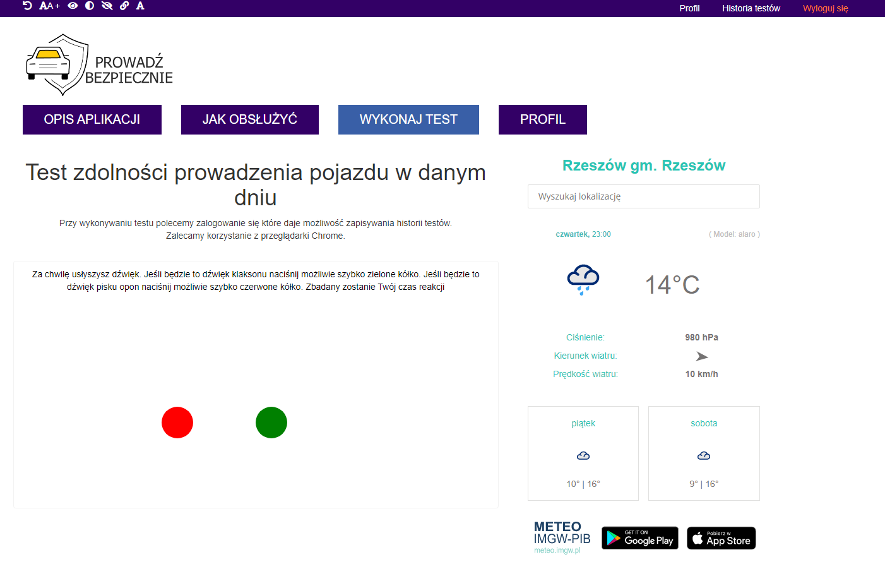Click the crossed-out eye icon
Screen dimensions: 885x564
click(107, 6)
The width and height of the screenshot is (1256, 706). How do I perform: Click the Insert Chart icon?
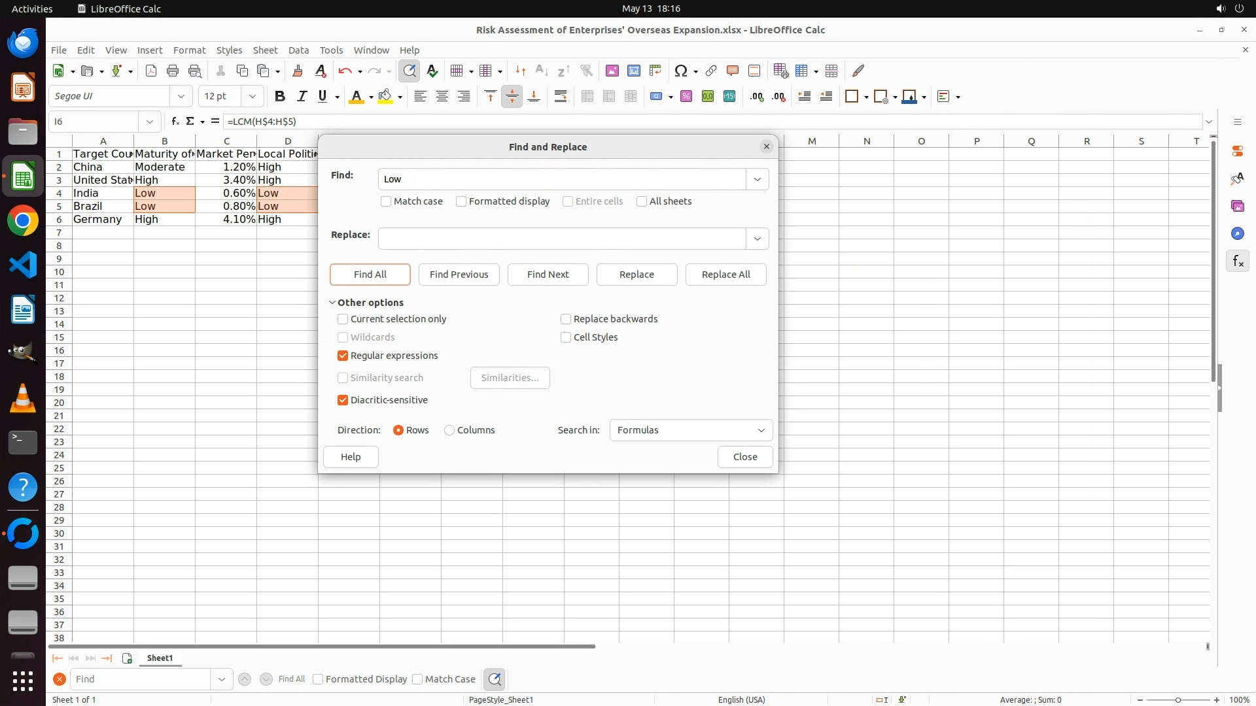pos(634,71)
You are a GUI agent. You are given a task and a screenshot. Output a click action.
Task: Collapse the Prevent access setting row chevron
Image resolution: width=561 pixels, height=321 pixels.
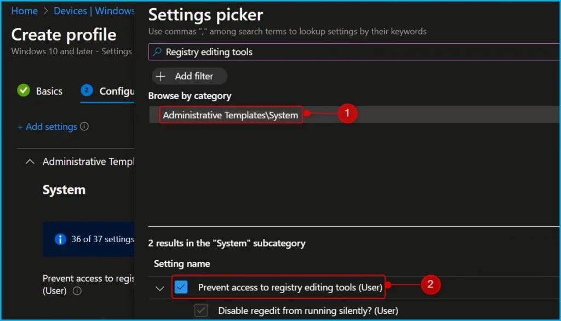click(160, 288)
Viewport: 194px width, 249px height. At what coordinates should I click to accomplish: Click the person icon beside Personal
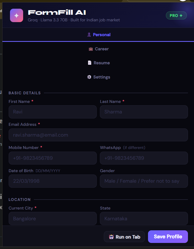89,34
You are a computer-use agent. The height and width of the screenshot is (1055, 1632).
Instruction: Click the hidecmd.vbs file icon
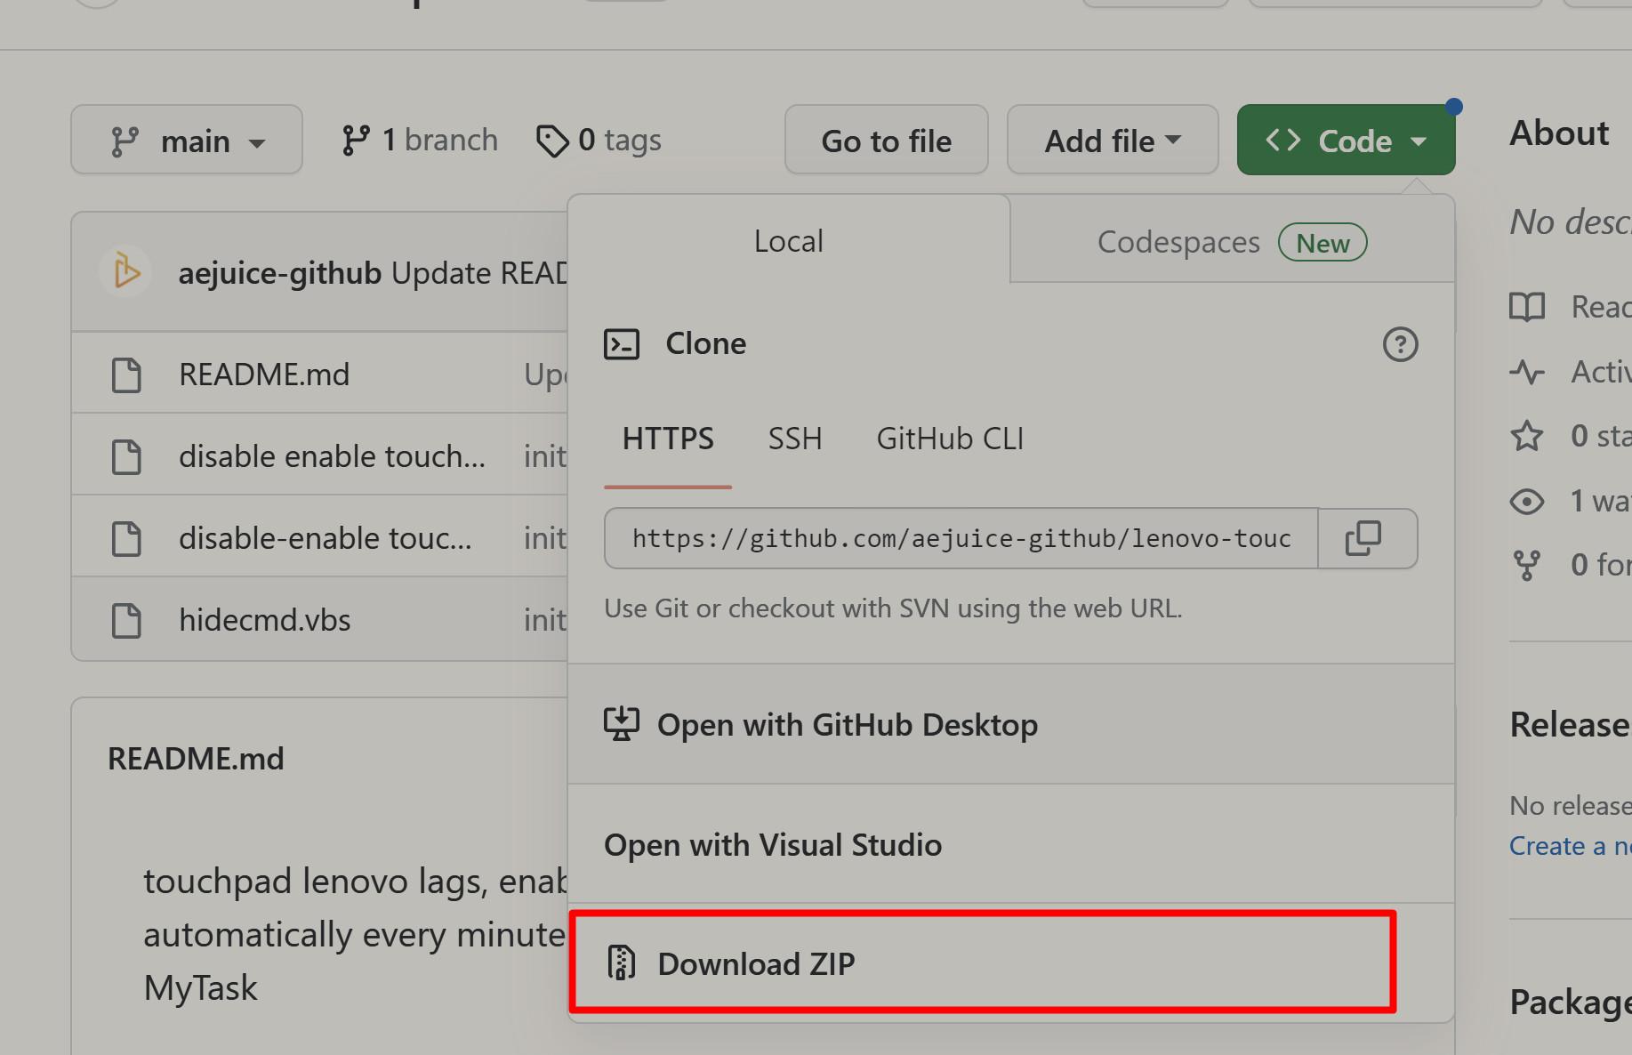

= = = =

PROBLEM TO SOLVE:
Copy out every line of the data above word for word, leaving out the pictures.

TASK RESPONSE:
Click the crossed-out eye icon
Screen dimensions: 885x564
click(107, 6)
The width and height of the screenshot is (1256, 706). How do I perform: Click the Insert Chart icon?
pos(634,71)
You are a GUI agent. You are given a task and a screenshot. Output a click action.
Task: Collapse the Prevent access setting row chevron
Image resolution: width=561 pixels, height=321 pixels.
click(160, 288)
Viewport: 194px width, 249px height. At what coordinates should I click to accomplish: Click the person icon beside Personal
89,34
You are a computer-use agent. The height and width of the screenshot is (1055, 1632).
Instruction: Click the hidecmd.vbs file icon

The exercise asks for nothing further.